■ RECORDS PROVIDED
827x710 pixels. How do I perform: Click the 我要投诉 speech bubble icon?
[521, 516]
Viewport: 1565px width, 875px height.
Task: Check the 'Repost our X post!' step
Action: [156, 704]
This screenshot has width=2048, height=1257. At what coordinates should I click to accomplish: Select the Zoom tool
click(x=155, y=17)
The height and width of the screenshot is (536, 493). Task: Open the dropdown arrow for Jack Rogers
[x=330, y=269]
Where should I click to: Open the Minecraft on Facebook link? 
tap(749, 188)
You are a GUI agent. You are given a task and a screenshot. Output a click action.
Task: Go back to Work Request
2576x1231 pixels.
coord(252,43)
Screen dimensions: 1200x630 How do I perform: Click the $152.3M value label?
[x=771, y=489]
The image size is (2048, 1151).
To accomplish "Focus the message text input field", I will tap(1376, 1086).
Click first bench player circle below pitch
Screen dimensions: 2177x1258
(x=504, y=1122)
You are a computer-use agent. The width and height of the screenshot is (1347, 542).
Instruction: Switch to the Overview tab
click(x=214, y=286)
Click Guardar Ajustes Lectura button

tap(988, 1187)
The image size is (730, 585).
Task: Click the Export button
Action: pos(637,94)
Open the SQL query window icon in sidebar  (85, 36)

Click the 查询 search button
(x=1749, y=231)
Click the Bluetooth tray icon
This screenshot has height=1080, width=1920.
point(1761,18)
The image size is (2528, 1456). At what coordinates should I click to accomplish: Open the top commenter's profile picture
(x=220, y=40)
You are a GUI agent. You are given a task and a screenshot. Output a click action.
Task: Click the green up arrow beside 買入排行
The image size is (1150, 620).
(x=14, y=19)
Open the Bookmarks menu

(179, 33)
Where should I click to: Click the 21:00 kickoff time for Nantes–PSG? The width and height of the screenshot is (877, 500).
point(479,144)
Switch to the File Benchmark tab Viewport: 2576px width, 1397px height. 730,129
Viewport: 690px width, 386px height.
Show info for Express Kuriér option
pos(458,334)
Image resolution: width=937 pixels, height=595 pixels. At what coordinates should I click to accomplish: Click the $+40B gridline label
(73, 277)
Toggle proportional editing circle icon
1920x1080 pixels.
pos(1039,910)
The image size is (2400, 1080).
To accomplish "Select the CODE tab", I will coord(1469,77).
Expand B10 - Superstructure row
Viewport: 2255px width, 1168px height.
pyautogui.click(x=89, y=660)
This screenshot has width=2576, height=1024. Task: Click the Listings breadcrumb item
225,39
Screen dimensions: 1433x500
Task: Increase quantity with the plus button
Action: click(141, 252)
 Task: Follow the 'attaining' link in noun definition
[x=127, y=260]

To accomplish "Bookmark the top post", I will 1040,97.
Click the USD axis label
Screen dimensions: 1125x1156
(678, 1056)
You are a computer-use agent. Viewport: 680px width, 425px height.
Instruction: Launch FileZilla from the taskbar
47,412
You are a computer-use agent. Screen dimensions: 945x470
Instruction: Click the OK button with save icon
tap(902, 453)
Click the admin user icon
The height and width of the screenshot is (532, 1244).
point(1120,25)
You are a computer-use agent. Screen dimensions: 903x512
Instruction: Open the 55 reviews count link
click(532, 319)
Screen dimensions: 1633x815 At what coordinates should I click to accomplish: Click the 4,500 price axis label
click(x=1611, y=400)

■ DIRECTIONS
Copy all of the data above line for line, without changing a single character.

■ RESPONSE
827x710 pixels. How do I perform: Click the 我要投诉 speech bubble icon?
[521, 516]
Viewport: 1565px width, 875px height.
Task: Check the 'Repost our X post!' step
Action: [156, 704]
This screenshot has width=2048, height=1257. At what coordinates should I click to accomplish: Select the Zoom tool
click(x=155, y=17)
The height and width of the screenshot is (536, 493). Task: Open the dropdown arrow for Jack Rogers
[x=330, y=269]
Where should I click to: Open the Minecraft on Facebook link? 
tap(749, 188)
You are a GUI agent. You are given a task and a screenshot. Output a click action.
Task: Go back to Work Request
2576x1231 pixels.
coord(252,43)
Screen dimensions: 1200x630 How do I perform: Click the $152.3M value label?
[x=771, y=489]
The image size is (2048, 1151).
To accomplish "Focus the message text input field", I will tap(1376, 1086).
Click first bench player circle below pitch
Screen dimensions: 2177x1258
(x=504, y=1122)
You are a computer-use agent. The width and height of the screenshot is (1347, 542).
Instruction: Switch to the Overview tab
click(x=214, y=286)
Click Guardar Ajustes Lectura button

tap(988, 1187)
The image size is (730, 585).
Task: Click the Export button
Action: pos(637,94)
Open the SQL query window icon in sidebar  (85, 36)

Click the 查询 search button
(x=1749, y=231)
Click the Bluetooth tray icon
This screenshot has height=1080, width=1920.
point(1761,18)
The image size is (2528, 1456). At what coordinates should I click to accomplish: Open the top commenter's profile picture
(x=220, y=40)
You are a GUI agent. You are given a task and a screenshot. Output a click action.
Task: Click the green up arrow beside 買入排行
The image size is (1150, 620).
(x=14, y=19)
Open the Bookmarks menu

(179, 33)
Where should I click to: Click the 21:00 kickoff time for Nantes–PSG? The width and height of the screenshot is (877, 500).
point(479,144)
Switch to the File Benchmark tab Viewport: 2576px width, 1397px height. 730,129
Viewport: 690px width, 386px height.
Show info for Express Kuriér option
pos(458,334)
Image resolution: width=937 pixels, height=595 pixels. At what coordinates should I click to accomplish: Click the $+40B gridline label
(73, 277)
Toggle proportional editing circle icon
1920x1080 pixels.
pos(1039,910)
The image size is (2400, 1080).
To accomplish "Select the CODE tab", I will coord(1469,77).
Expand B10 - Superstructure row
Viewport: 2255px width, 1168px height.
pyautogui.click(x=89, y=660)
This screenshot has width=2576, height=1024. Task: Click the Listings breadcrumb item
225,39
Screen dimensions: 1433x500
Task: Increase quantity with the plus button
Action: click(141, 252)
 Task: Follow the 'attaining' link in noun definition
[x=127, y=260]

To accomplish "Bookmark the top post", I will 1040,97.
Click the USD axis label
Screen dimensions: 1125x1156
(678, 1056)
You are a computer-use agent. Viewport: 680px width, 425px height.
Instruction: Launch FileZilla from the taskbar
47,412
You are a computer-use agent. Screen dimensions: 945x470
Instruction: Click the OK button with save icon
tap(902, 453)
Click the admin user icon
The height and width of the screenshot is (532, 1244).
point(1120,25)
You are a computer-use agent. Screen dimensions: 903x512
Instruction: Open the 55 reviews count link
click(532, 319)
Screen dimensions: 1633x815 At what coordinates should I click to accomplish: Click the 4,500 price axis label
click(x=1611, y=400)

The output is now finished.